=== Task statement ===
Print all the entries exactly.

=== Source material ===
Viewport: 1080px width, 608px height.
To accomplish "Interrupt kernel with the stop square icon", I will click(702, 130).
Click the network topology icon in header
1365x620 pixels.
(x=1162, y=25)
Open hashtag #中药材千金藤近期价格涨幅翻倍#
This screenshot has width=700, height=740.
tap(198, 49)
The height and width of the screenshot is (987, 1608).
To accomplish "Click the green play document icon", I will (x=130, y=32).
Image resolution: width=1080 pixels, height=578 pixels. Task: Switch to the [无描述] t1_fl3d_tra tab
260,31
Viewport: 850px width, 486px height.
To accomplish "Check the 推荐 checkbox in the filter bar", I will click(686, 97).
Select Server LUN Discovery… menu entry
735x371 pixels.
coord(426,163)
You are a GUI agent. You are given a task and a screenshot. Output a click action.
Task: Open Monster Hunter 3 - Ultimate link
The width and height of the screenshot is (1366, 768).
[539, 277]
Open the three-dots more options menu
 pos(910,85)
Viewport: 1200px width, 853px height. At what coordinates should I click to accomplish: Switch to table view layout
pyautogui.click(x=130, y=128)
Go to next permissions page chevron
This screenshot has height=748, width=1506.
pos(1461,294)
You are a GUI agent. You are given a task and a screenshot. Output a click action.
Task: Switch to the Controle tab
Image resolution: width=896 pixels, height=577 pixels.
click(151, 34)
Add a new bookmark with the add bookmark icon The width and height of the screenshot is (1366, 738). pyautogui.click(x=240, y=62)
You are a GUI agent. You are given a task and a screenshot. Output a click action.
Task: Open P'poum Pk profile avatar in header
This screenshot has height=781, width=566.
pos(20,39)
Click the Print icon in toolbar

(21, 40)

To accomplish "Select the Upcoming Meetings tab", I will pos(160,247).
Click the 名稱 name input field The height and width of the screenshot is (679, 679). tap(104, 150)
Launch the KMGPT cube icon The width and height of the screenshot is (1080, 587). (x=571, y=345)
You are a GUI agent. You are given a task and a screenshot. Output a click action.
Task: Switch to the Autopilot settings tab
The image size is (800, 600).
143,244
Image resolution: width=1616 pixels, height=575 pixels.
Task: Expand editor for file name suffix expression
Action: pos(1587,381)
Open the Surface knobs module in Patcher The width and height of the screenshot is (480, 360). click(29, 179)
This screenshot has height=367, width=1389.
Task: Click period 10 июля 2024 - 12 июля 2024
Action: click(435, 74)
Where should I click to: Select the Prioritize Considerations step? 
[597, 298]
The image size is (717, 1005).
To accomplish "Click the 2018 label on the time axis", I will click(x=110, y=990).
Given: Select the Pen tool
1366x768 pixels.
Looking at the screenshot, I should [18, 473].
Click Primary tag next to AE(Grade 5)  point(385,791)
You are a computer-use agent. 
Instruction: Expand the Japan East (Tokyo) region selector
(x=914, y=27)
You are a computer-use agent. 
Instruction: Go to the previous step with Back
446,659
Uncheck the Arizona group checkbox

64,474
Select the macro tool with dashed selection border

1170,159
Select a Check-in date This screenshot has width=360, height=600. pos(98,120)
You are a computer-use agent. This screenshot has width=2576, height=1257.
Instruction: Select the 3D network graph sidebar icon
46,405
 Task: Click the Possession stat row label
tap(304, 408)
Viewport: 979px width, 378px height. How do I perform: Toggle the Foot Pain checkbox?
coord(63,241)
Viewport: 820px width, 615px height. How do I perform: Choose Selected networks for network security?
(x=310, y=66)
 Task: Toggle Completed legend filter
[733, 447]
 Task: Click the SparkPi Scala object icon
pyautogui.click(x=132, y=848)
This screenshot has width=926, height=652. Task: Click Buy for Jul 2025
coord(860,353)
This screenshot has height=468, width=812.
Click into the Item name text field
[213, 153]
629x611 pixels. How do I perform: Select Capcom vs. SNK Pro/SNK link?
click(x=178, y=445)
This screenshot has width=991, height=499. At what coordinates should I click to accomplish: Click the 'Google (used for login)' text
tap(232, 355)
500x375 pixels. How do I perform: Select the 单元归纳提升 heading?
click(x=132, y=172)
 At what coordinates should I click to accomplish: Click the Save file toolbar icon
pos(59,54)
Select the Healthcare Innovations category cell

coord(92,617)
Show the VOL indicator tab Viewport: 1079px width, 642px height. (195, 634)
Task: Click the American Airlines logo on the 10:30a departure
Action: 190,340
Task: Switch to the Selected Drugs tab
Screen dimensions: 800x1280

=== Response to the exercise ===
Viewport: 1080px width, 608px height.
To accomplish "Interrupt kernel with the stop square icon", I will click(702, 130).
Click the network topology icon in header
1365x620 pixels.
(x=1162, y=25)
Open hashtag #中药材千金藤近期价格涨幅翻倍#
This screenshot has width=700, height=740.
tap(198, 49)
The height and width of the screenshot is (987, 1608).
To accomplish "Click the green play document icon", I will (x=130, y=32).
Image resolution: width=1080 pixels, height=578 pixels. Task: Switch to the [无描述] t1_fl3d_tra tab
260,31
Viewport: 850px width, 486px height.
To accomplish "Check the 推荐 checkbox in the filter bar", I will click(686, 97).
Select Server LUN Discovery… menu entry
735x371 pixels.
coord(426,163)
You are a GUI agent. You are given a task and a screenshot. Output a click action.
Task: Open Monster Hunter 3 - Ultimate link
The width and height of the screenshot is (1366, 768).
[539, 277]
Open the three-dots more options menu
 pos(910,85)
Viewport: 1200px width, 853px height. At what coordinates should I click to accomplish: Switch to table view layout
pyautogui.click(x=130, y=128)
Go to next permissions page chevron
This screenshot has height=748, width=1506.
pos(1461,294)
You are a GUI agent. You are given a task and a screenshot. Output a click action.
Task: Switch to the Controle tab
Image resolution: width=896 pixels, height=577 pixels.
click(151, 34)
Add a new bookmark with the add bookmark icon The width and height of the screenshot is (1366, 738). pyautogui.click(x=240, y=62)
You are a GUI agent. You are given a task and a screenshot. Output a click action.
Task: Open P'poum Pk profile avatar in header
This screenshot has height=781, width=566.
pos(20,39)
Click the Print icon in toolbar

(21, 40)

To accomplish "Select the Upcoming Meetings tab", I will pos(160,247).
Click the 名稱 name input field The height and width of the screenshot is (679, 679). tap(104, 150)
Launch the KMGPT cube icon The width and height of the screenshot is (1080, 587). (x=571, y=345)
You are a GUI agent. You are given a task and a screenshot. Output a click action.
Task: Switch to the Autopilot settings tab
The image size is (800, 600).
143,244
Image resolution: width=1616 pixels, height=575 pixels.
Task: Expand editor for file name suffix expression
Action: pos(1587,381)
Open the Surface knobs module in Patcher The width and height of the screenshot is (480, 360). click(29, 179)
This screenshot has height=367, width=1389.
Task: Click period 10 июля 2024 - 12 июля 2024
Action: click(435, 74)
Where should I click to: Select the Prioritize Considerations step? 
[597, 298]
The image size is (717, 1005).
To accomplish "Click the 2018 label on the time axis", I will click(x=110, y=990).
Given: Select the Pen tool
1366x768 pixels.
Looking at the screenshot, I should [18, 473].
Click Primary tag next to AE(Grade 5)  point(385,791)
You are a computer-use agent. 
Instruction: Expand the Japan East (Tokyo) region selector
(x=914, y=27)
You are a computer-use agent. 
Instruction: Go to the previous step with Back
446,659
Uncheck the Arizona group checkbox

64,474
Select the macro tool with dashed selection border

1170,159
Select a Check-in date This screenshot has width=360, height=600. pos(98,120)
You are a computer-use agent. This screenshot has width=2576, height=1257.
Instruction: Select the 3D network graph sidebar icon
46,405
 Task: Click the Possession stat row label
tap(304, 408)
Viewport: 979px width, 378px height. How do I perform: Toggle the Foot Pain checkbox?
coord(63,241)
Viewport: 820px width, 615px height. How do I perform: Choose Selected networks for network security?
(x=310, y=66)
 Task: Toggle Completed legend filter
[733, 447]
 Task: Click the SparkPi Scala object icon
pyautogui.click(x=132, y=848)
This screenshot has width=926, height=652. Task: Click Buy for Jul 2025
coord(860,353)
This screenshot has height=468, width=812.
Click into the Item name text field
[213, 153]
629x611 pixels. How do I perform: Select Capcom vs. SNK Pro/SNK link?
click(x=178, y=445)
This screenshot has width=991, height=499. At what coordinates should I click to accomplish: Click the 'Google (used for login)' text
tap(232, 355)
500x375 pixels. How do I perform: Select the 单元归纳提升 heading?
click(x=132, y=172)
 At what coordinates should I click to accomplish: Click the Save file toolbar icon
pos(59,54)
Select the Healthcare Innovations category cell

coord(92,617)
Show the VOL indicator tab Viewport: 1079px width, 642px height. (195, 634)
Task: Click the American Airlines logo on the 10:30a departure
Action: 190,340
Task: Switch to the Selected Drugs tab
Screen dimensions: 800x1280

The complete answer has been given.